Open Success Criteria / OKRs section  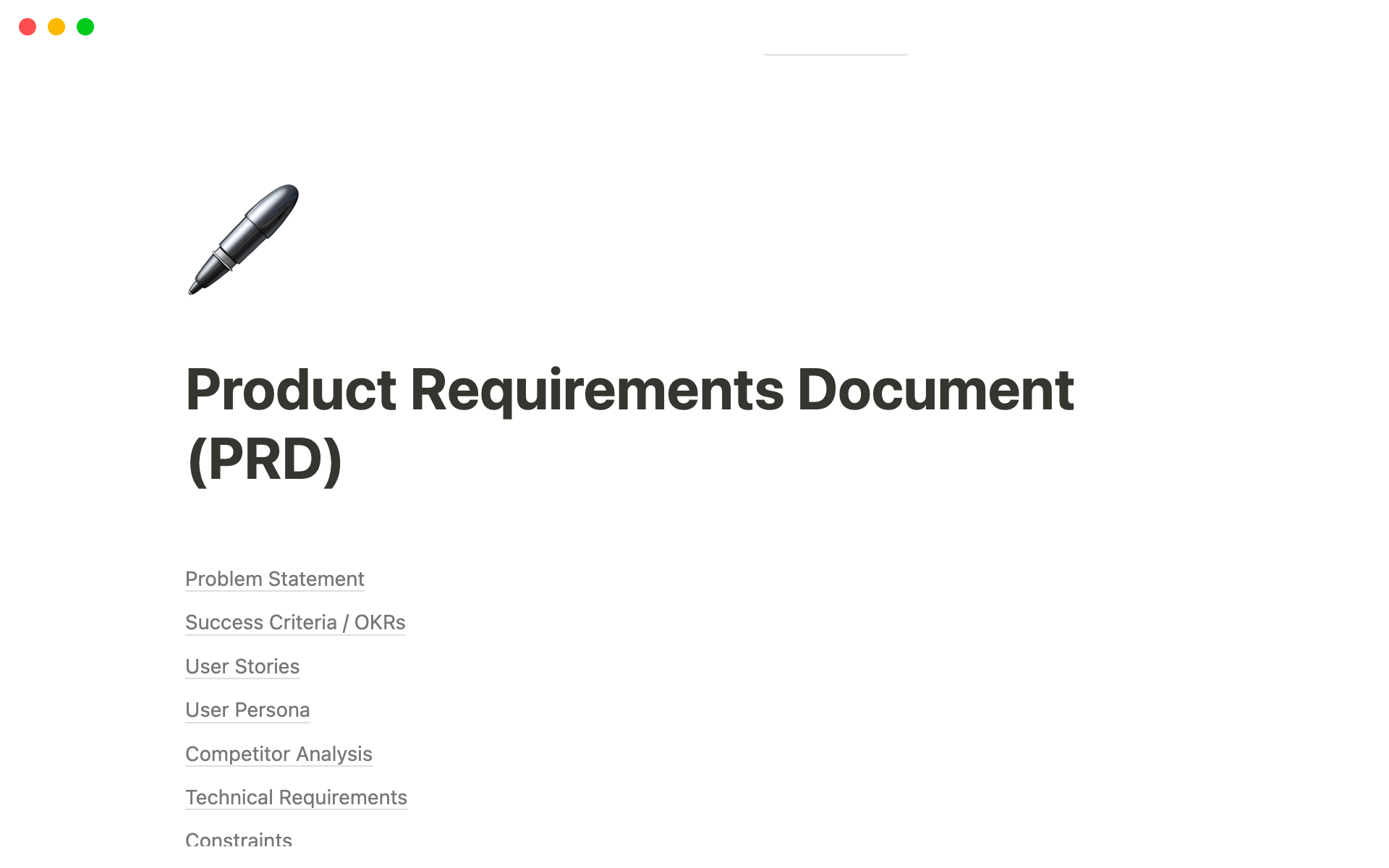[294, 622]
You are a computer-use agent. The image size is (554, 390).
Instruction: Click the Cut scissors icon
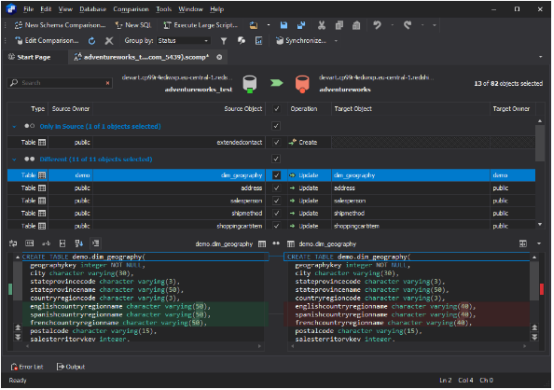point(321,25)
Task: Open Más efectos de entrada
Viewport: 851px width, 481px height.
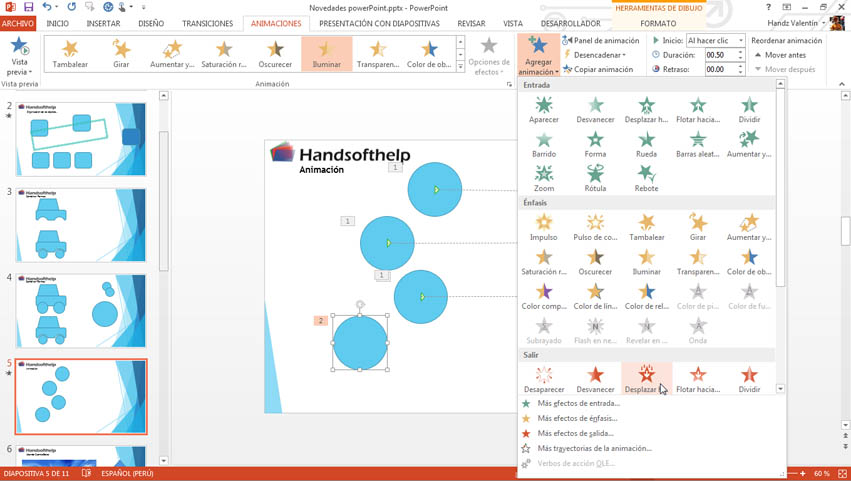Action: click(578, 404)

The problem | Retype exactly, please, the span from the line holding "Instruction: Click the Cut scissors icon" through the closing line of the data, both ends included, without the pictures.

Written reply |
Instruction: Click the Cut scissors icon
point(321,25)
Task: Open Más efectos de entrada
Viewport: 851px width, 481px height.
Action: click(578, 404)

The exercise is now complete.